Given passage
┌──
Proof
Below, you find the formal proof to show that the results of the incremental and the batch computation are the same. It references the two pseudo code algorithms presented in the paper. A link to the paper will follow shortly.
To prove that the incremental algorithm is correct, we need to show that the batch algorithm applied on the graph database at time \(t+1\) (\(GDB_{t+1}\)) returns the same graph summary \(SG\) as the incremental algorithm first applied on \(GDB_{t}\) and then applied on \(GDB_{t+1}\), i.e.,
\[ParallelSummarize (GDB_{t+1}, \emptyset, \sim) =\\ ParallelSummarize (GDB_{t+1}, ParallelSummarize (GDB_{t}, \emptyset, \sim), \sim)\]We denote by \(\emptyset\) the empty (summary) graph, by \(V_t\) the vertices in GDB at time \(t\), by \(SG_{batch}\) the result of the batch computation \(ParallelSummarize(GDB_{t+1}, \emptyset, \sim)\), and by \(SG_{incr}\) the result of the incremental computation \(ParallelSummarize(GDB_{t+1}, ParallelSummarize(GDB_t, \emptyset, \sim), \sim)\). It can be shown by induction for all \(t \in \mathbb{N}\) that \(SG_{batch} \subseteq SG_{incr}\) and \(SG_{incr} \subseteq SG_{batch}\), with \(\subseteq\) denoting the subgraph relation.
└──
Provided material
┌──
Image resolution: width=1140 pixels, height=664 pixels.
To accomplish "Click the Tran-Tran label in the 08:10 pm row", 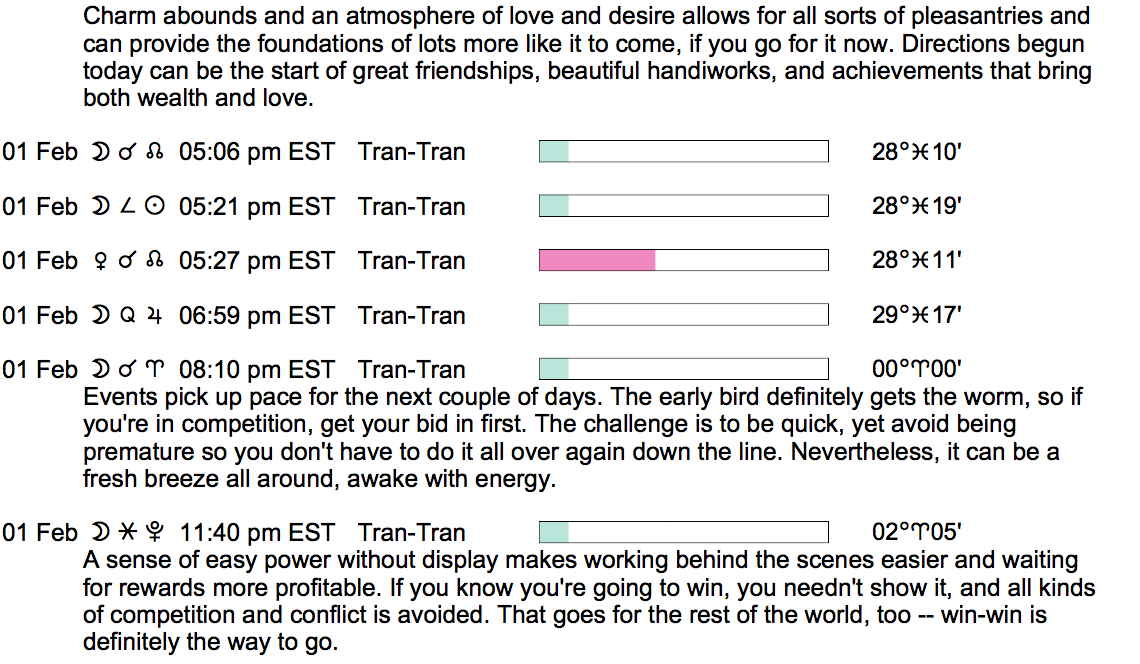I will pyautogui.click(x=412, y=370).
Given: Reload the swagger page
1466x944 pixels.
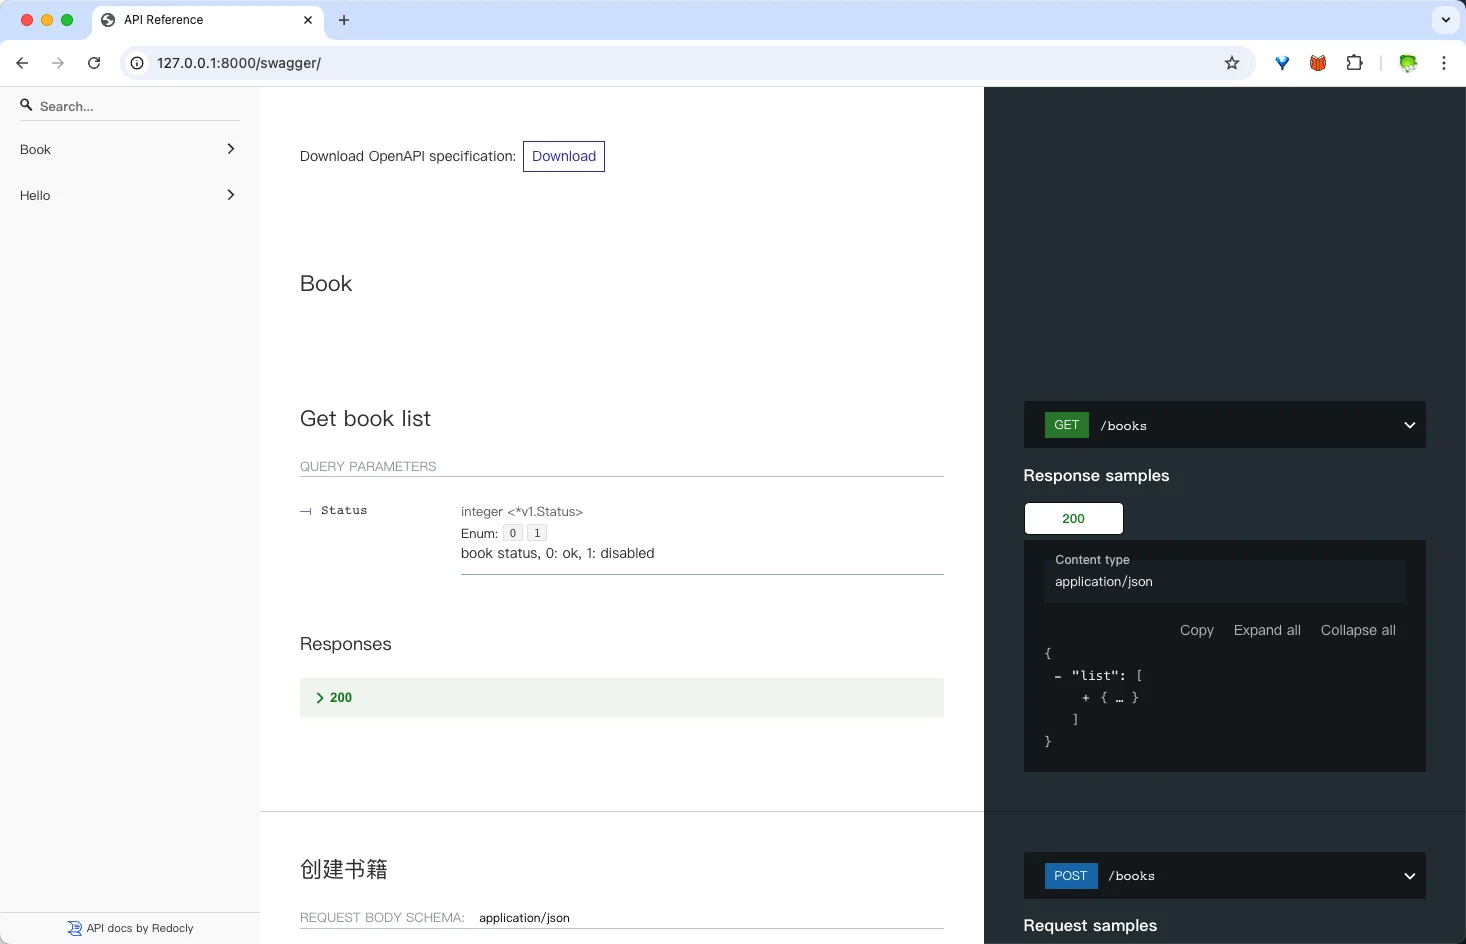Looking at the screenshot, I should point(94,63).
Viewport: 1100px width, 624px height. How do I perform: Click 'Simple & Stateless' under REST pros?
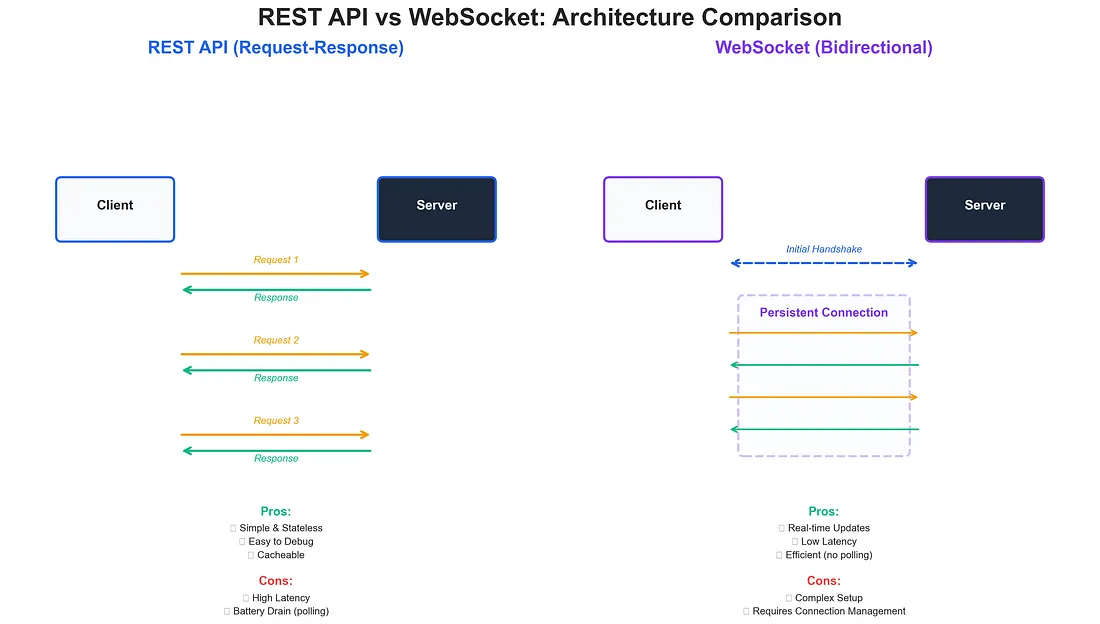click(x=280, y=528)
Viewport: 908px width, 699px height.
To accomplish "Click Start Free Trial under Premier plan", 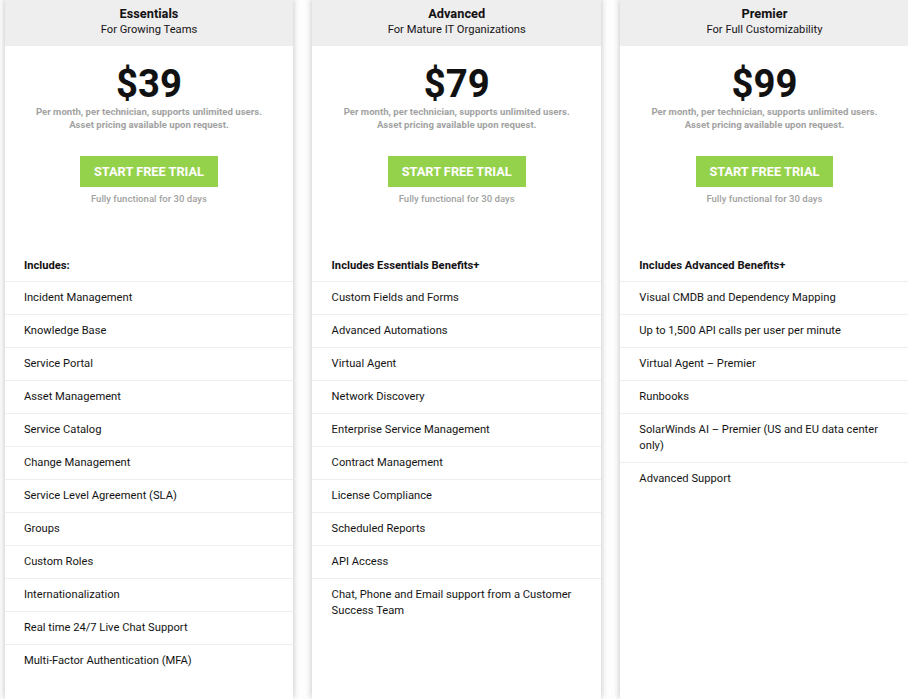I will point(764,171).
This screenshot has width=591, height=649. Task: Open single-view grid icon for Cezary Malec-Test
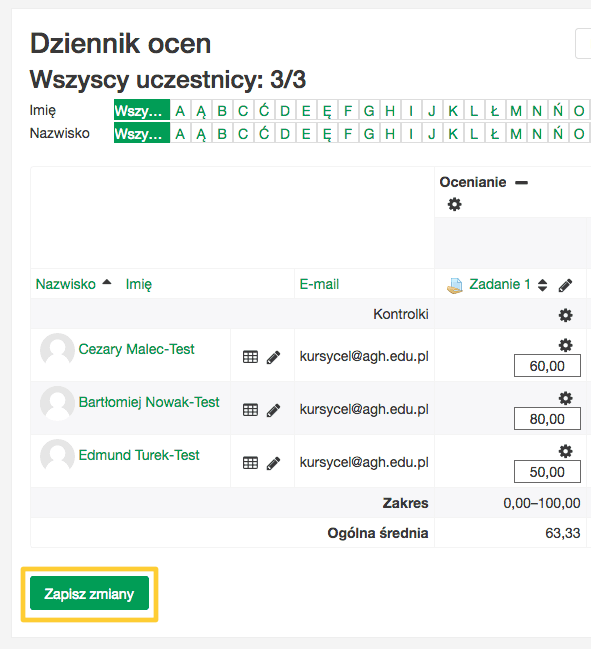click(250, 357)
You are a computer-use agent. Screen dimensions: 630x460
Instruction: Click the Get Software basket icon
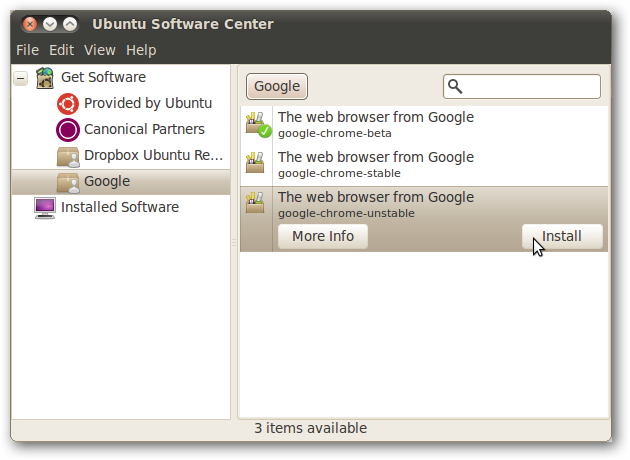coord(45,77)
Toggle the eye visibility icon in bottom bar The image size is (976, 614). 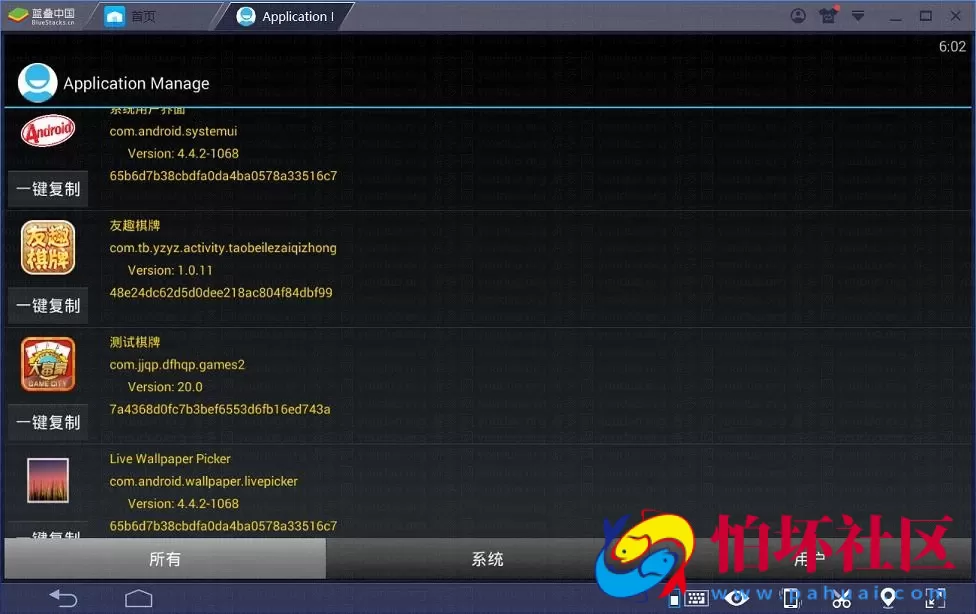pyautogui.click(x=737, y=598)
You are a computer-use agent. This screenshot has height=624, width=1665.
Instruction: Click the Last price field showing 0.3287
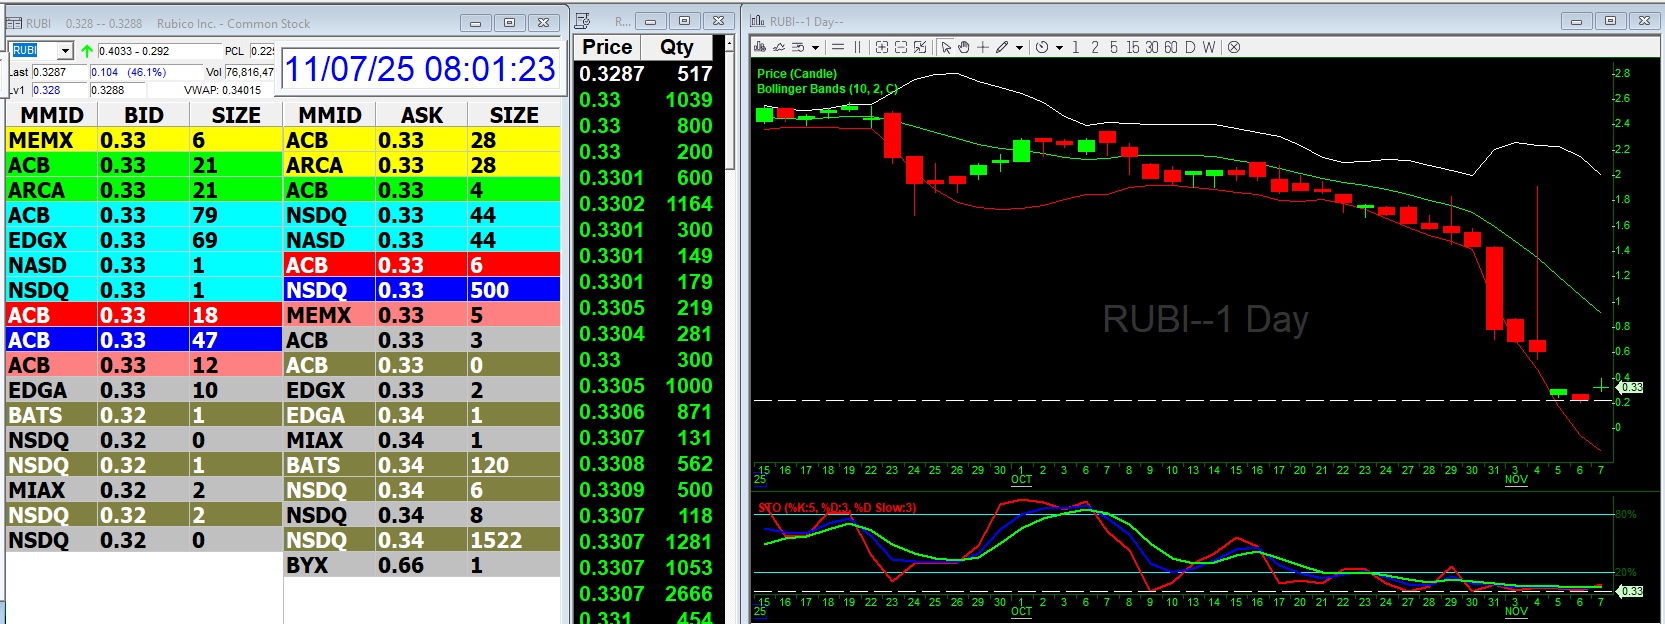point(58,72)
└──
Task instructions
1 – Check each statement against the proof on incremental and batch computation and say yes or no, quoting the words of the text that decide it: (a) the proof draws on two pseudo code algorithms from the paper; (b) a link to the paper is already given; (c) the proof sets out to show that the incremental and batch computations produce different results.
2 – Carry on the proof on incremental and batch computation from where it stops.
The records play no part in what follows.

Answers in order
1 –
(a) Yes: "It references the two pseudo code algorithms presented in the paper."
(b) No: "A link to the paper will follow shortly."
(c) No: "the formal proof to show that the results of the incremental and the batch computation are the same."

2 –
Proof (by induction)
Time \(t = 0\): In Algorithm 2 Line 11, we guarantee that all vertices \(v \in V_{t}\) are in the VertexUpdateHashIndex after ParallelSummarize\((GDB_t, \emptyset, \sim)\) is completed. Furthermore, there can be no vertex in VertexUpdateHashIndex that is not in \(V_t\). Since we start with an empty graph summary \(SG = \emptyset\), the result of ParallelSummarize\((GDB_t, \emptyset, \sim)\) is the result of a batch computation.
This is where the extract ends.